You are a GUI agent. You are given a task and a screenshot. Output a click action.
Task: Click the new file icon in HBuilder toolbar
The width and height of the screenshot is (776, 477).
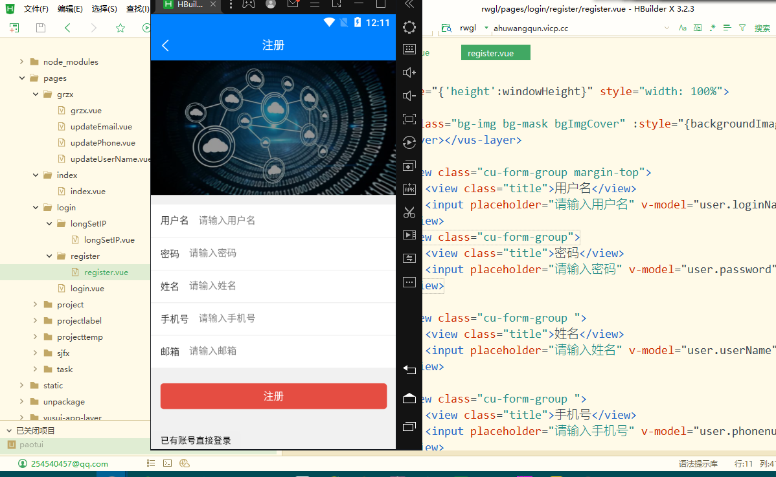tap(14, 28)
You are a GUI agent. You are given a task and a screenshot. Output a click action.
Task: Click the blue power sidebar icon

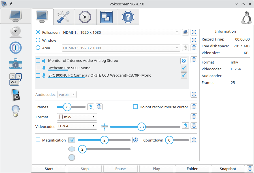[15, 48]

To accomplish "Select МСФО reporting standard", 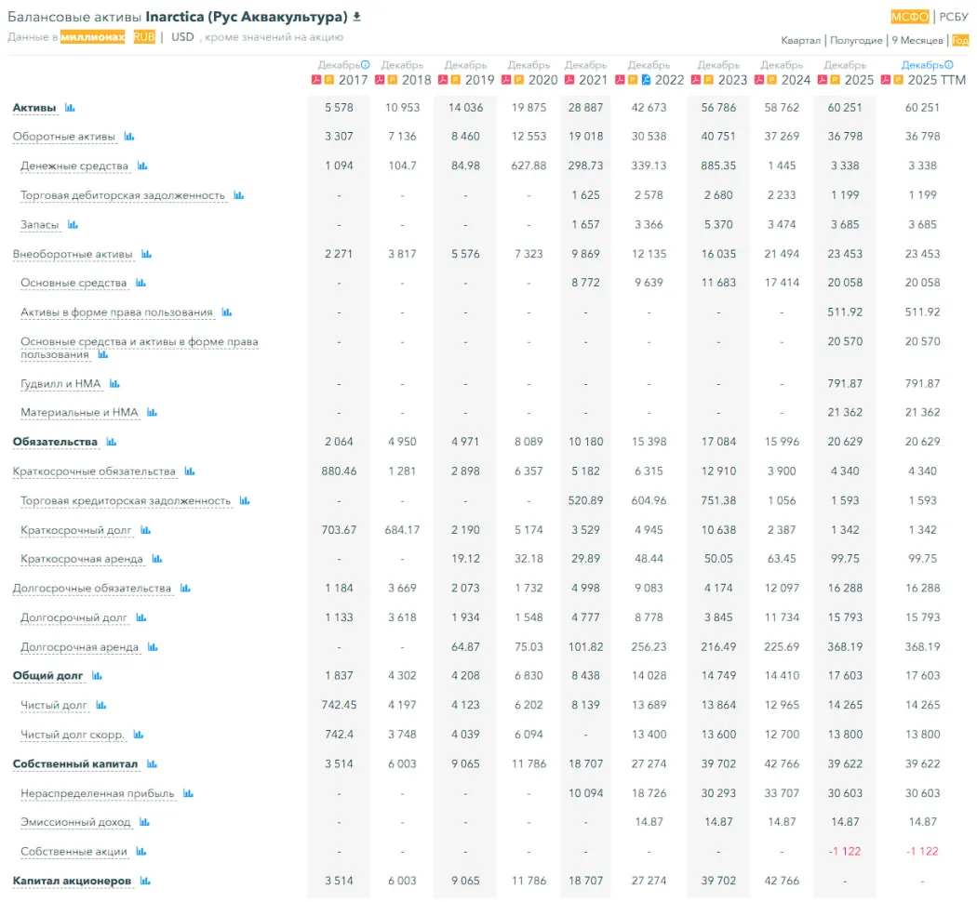I will tap(909, 17).
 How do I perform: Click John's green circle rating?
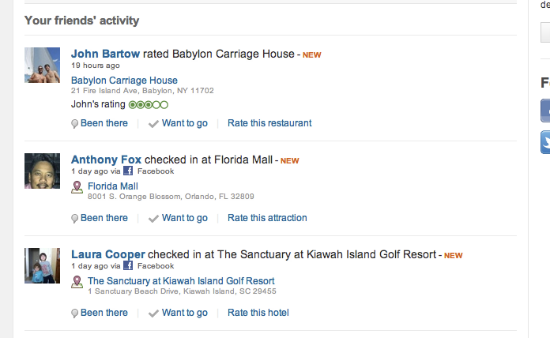(x=148, y=104)
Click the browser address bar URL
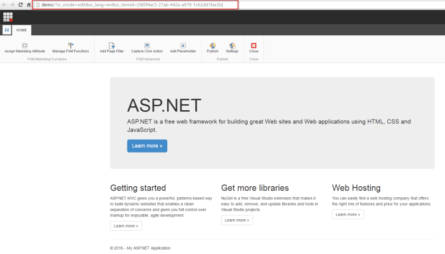Image resolution: width=445 pixels, height=254 pixels. 132,4
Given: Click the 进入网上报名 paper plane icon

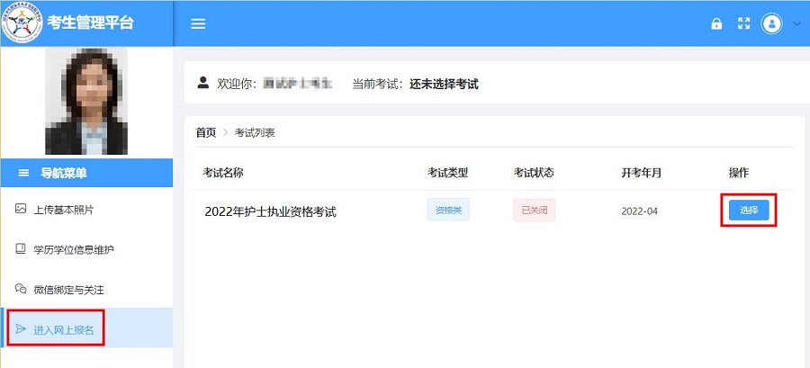Looking at the screenshot, I should [x=21, y=328].
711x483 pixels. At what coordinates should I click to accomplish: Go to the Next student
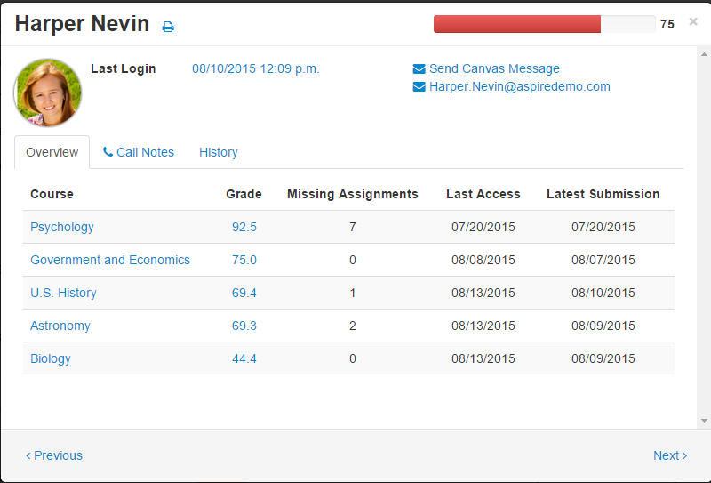670,455
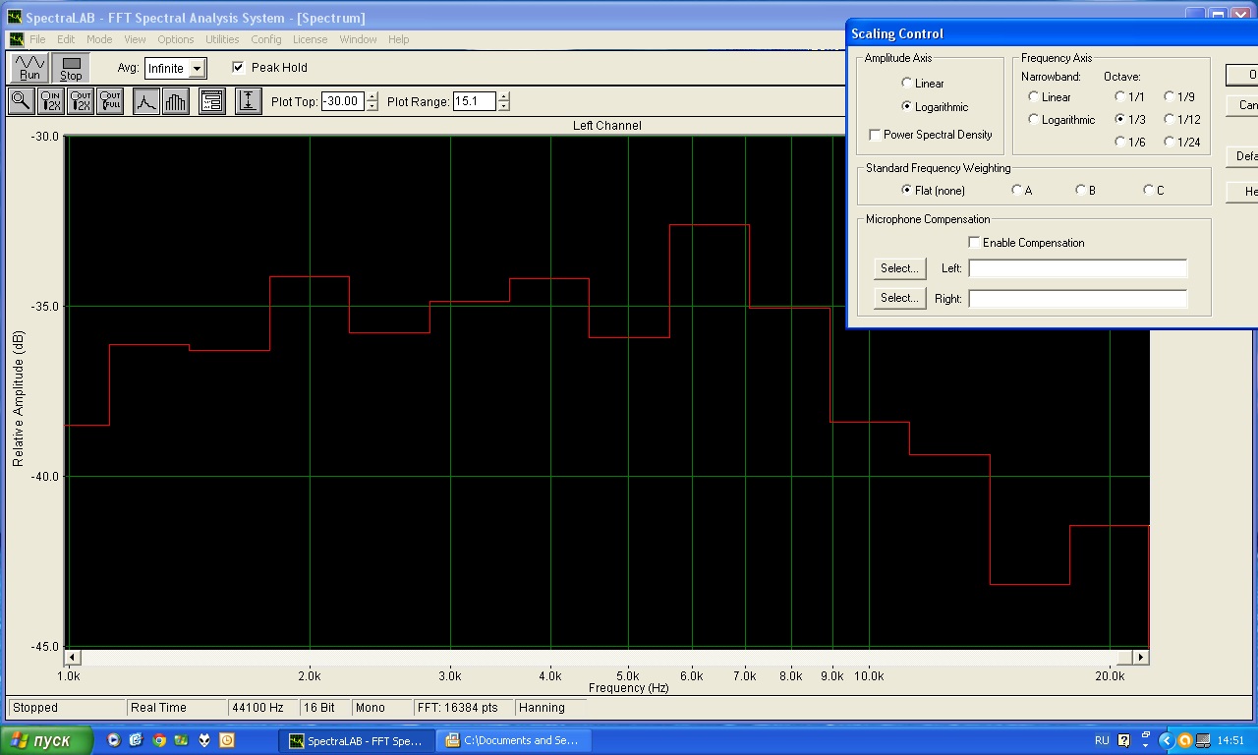Click the Select button for Left microphone

click(899, 268)
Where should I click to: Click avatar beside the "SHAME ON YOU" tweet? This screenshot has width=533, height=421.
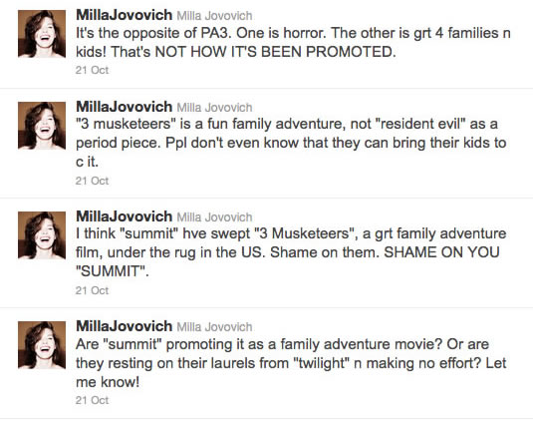42,235
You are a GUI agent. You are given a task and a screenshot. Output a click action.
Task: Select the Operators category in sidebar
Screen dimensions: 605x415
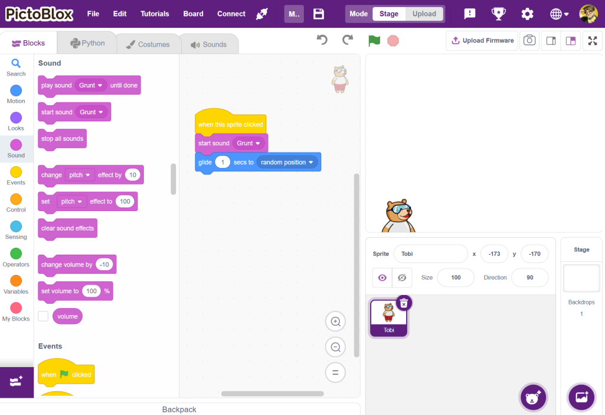tap(16, 258)
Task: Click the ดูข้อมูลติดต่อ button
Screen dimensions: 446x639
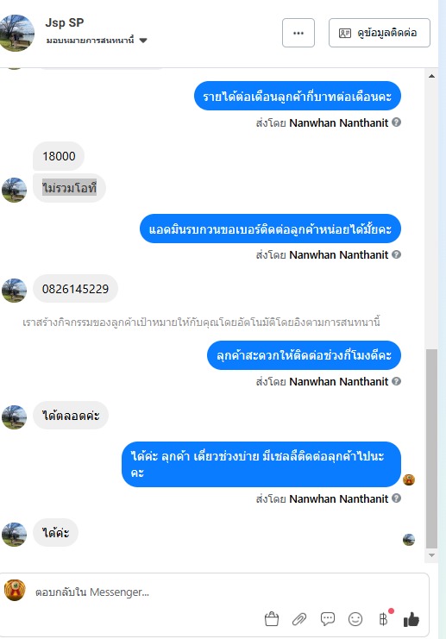Action: pos(379,33)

### Work order
Keeping pictures out, repeat exactly the lines from the one containing "How do I perform: Click" through the end of the listing.

### Written response
 How do I perform: Click John's green circle rating?
(x=148, y=104)
Click the browser address bar URL
Image resolution: width=445 pixels, height=254 pixels. 132,4
Given: Click the 进入网上报名 paper plane icon

Looking at the screenshot, I should [x=21, y=328].
711x483 pixels. At what coordinates should I click to accomplish: Go to the Next student
670,455
Click the Select button for Left microphone

click(899, 268)
Where should I click to: Click avatar beside the "SHAME ON YOU" tweet? This screenshot has width=533, height=421.
42,235
You are a GUI agent. You are given a task and a screenshot. Output a click action.
Task: Select the Operators category in sidebar
Screen dimensions: 605x415
tap(16, 258)
Task: Click the ดูข้อมูลติดต่อ button
Screen dimensions: 446x639
Action: pos(379,33)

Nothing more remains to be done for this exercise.